REQUIRED TASK:
Can you reproduce word for word the part of the data that opens with the line containing "How do I perform: Click" and closes with the line containing "click(216, 23)", leaving the pictures out of your answer?

WORKING DATA:
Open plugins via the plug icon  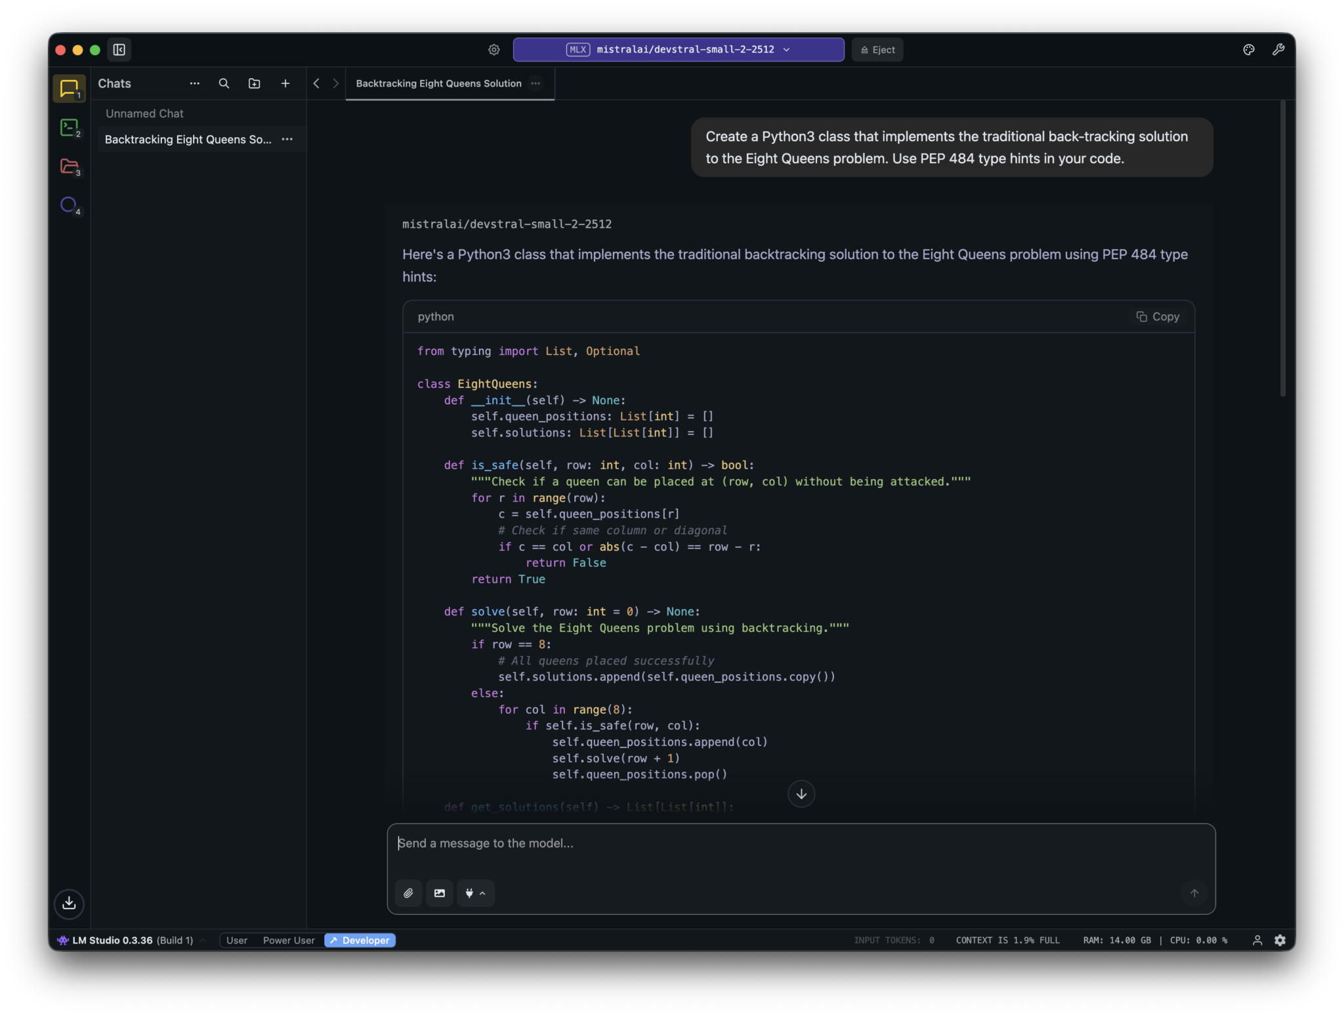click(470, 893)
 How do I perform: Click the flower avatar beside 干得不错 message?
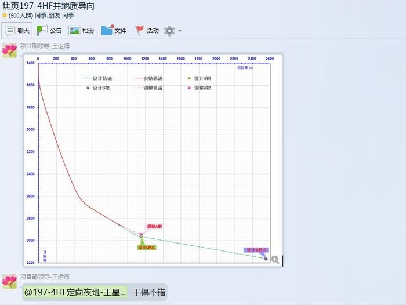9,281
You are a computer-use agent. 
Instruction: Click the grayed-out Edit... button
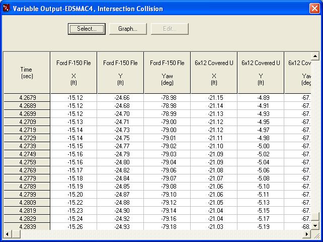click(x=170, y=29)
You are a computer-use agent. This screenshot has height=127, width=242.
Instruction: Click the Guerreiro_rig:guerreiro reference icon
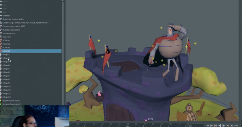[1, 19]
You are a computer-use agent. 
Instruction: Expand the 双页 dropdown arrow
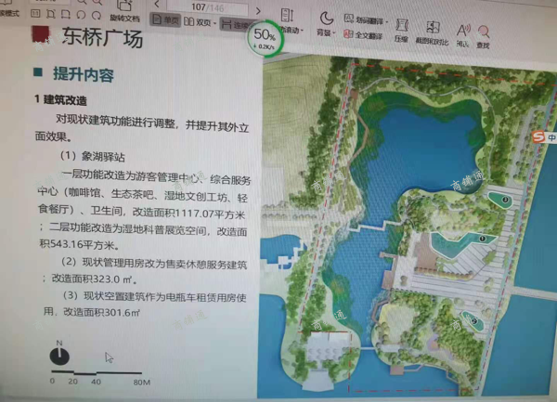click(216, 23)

* * *

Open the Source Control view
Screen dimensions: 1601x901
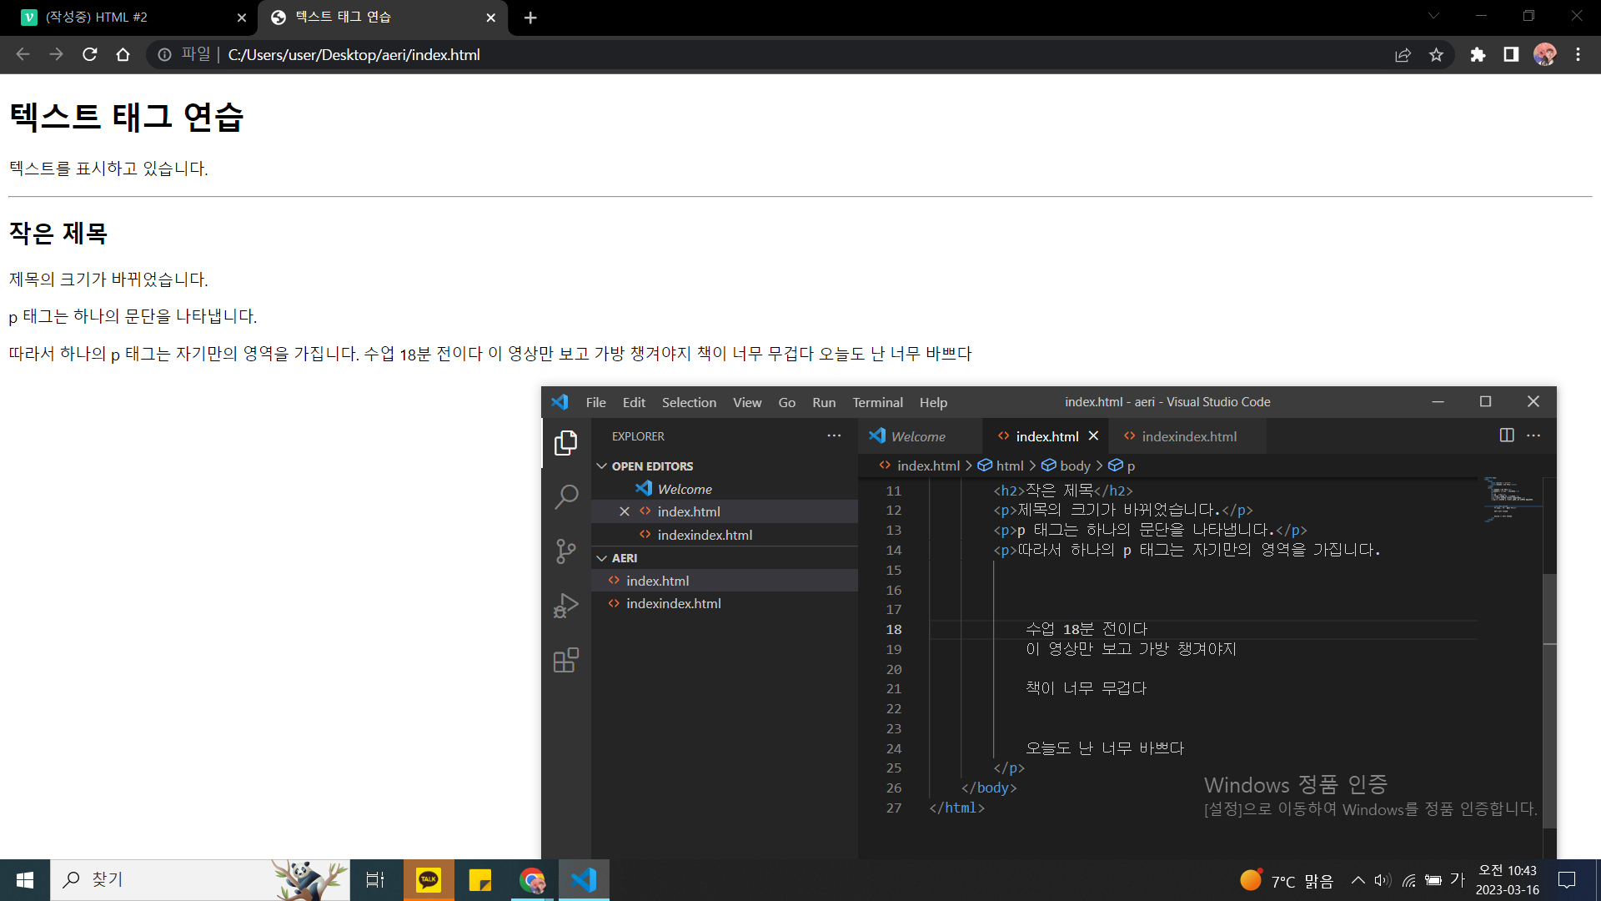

RIGHT ANSWER:
 How do I perform: Click the flower avatar beside 干得不错 message?
9,281
You are a computer-use agent. 
Instruction: Click the grayed-out Edit... button
click(x=170, y=29)
You are a computer-use agent. This screenshot has height=127, width=242.
Instruction: Click the Guerreiro_rig:guerreiro reference icon
[1, 19]
You are a computer-use agent. 
Instruction: Expand the 双页 dropdown arrow
click(216, 23)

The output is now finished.